At the steps of the Royal Irish Academy founded in 1785 ‘to promote the study of science, polite literature and antiquities’, the start of our walking tour for Colm Cille – The Object. Enter a hushed library with dark wood book casements and galleries above, green lamps hanging low over tables above the heads of readers. It’s reverential, a true repository of knowledge.

Royal Irish Academy

The cathach or ‘battle book’, one of Ireland’s most rare objects containing examples of some of the earliest Gaelic writing, has been brought out for display specially for the four walking tours. All that remains of the psalter, allegedly written by Colm Cille (although more likely a later origin) copied from Biblical texts of the period, are the remnants of its pages, torn and browned at the edges, mounted in a modern binding. I can’t take a photo. Cathach means ‘war’ in Irish – the book was taken into battle, a talismanic weapon that ensured victory, which also had other powers – when dipped in a pond the water was made save for cattle to drink from.

The cathach was traditionally kept in a gold and silver shrine, elaborately decorated – now on display next to a crozier at the National Museum. I peer into the glass, listening to our excellent guide from Trinity College. I try to imagine the shrine not in a modern museum vitrine, but slung around the neck of a holy man, leading the clan into battle through mud and gore.

Trinity College Book of Kells ent

And to the Book of Kells at Trinity College, I strain my eyes drilling into the intricacy of the design, and wonder at the author’s hand, the colours made from natural pigments still vivid after the passing of centuries. Its origin is still not clear, it may have been written at the monastery on Iona, then, when Iona was under attack by Vikings, brought to Kells where monks from Iona founded a new monastery.

At Chester Beatty library there are tiny fragments of pages from scriptures originating in the Middle East – evidence of early millennium trading, cultural and religious networks that linked Ireland, the Mediterranean shores and the Levant, mostly by sea routes. International exchange of knowledge and ideas was very much alive in these times, but it just took more time.

Marsh’s Library was built in the age of Enlightenment in a predominantly working class part of Dublin to encourage wider access to books and learning. Inside are dark, high casements ranked full of books in wonderful aged bindings. Here, in a casement, is The Life of Colm Cille, produced in the 15th century, and on top of it, a triangular card label holder announcing, without ambiguity, the title of the project: Colm Cille – The Object. At the end of the passage between lines of book casements are the reading cells, cages in which the reader was locked to prevent books being stolen – which seemed a strange contradiction to the ethics of the Library.

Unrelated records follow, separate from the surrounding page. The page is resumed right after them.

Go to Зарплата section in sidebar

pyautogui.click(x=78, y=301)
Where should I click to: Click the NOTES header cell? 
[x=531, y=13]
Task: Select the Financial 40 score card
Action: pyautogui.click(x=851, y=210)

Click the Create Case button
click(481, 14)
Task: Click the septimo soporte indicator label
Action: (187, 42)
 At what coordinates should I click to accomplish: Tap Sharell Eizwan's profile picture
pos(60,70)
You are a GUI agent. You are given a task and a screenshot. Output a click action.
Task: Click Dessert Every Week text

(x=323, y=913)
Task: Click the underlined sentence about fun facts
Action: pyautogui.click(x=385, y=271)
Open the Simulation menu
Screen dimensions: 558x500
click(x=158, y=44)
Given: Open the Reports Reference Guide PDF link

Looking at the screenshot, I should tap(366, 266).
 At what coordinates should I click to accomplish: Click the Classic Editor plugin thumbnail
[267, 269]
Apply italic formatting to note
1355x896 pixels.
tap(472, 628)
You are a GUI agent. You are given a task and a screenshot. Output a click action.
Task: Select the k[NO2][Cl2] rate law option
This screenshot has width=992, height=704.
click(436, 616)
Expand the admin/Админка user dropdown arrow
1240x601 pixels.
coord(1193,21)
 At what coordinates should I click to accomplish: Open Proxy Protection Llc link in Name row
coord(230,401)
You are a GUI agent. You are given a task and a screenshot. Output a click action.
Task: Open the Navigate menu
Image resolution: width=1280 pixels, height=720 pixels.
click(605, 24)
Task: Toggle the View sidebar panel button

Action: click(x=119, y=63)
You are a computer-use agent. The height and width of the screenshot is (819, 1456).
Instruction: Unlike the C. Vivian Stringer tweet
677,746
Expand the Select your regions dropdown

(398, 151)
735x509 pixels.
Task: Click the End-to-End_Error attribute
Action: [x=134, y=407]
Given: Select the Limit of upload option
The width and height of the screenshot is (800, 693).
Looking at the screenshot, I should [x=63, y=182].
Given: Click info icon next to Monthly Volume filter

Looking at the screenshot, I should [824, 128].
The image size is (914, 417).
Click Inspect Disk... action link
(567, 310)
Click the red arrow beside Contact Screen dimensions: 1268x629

Marsh's Library readers cage

A sense of Ireland’s history is emerging through these objects and finely preserved institutions, still more felt rather than known. We hear, in contrast, stories of landless farmers forced to the city, people living in wretched poverty, several families to each house. Echoes of British colonialism abound: we pass a wall below Dublin Castle, reputedly built for Queen Victoria when she visited to block her view of working class slums.

Tracy Hanna messages in light, some things change

Tracy Hanna, messages in light, Some Things End

Turning into an un-remarkable dead end street flanked by warehouses, a door lets us into the dark interior of The Chapter House at St Mary’s Abbey, all that remains of extensive abbey buildings beneath the ground. It is virtually pitch dark as we descend the steps from street level to the floor below. Perhaps 20 feet down, incredibly this was the ground level when the abbey was founded in the 12th century – we are passing down through the detritus of centuries. Here is Tracy Hanna’s installation, messages in light, Some Things End, layers of peat which emerge only gradually as eyes adjust to the dimness, a number of glass lenses on which flickering light of moving water is projected accompanied by the gurgling sound of water – an evocative and liberal imagination of the past and things hidden or forgotten, suggestions of preserved peat bog bodies, and the dank smell of peat. The lenses and points of light perhaps a means of looking into the past, through the darkness to another time.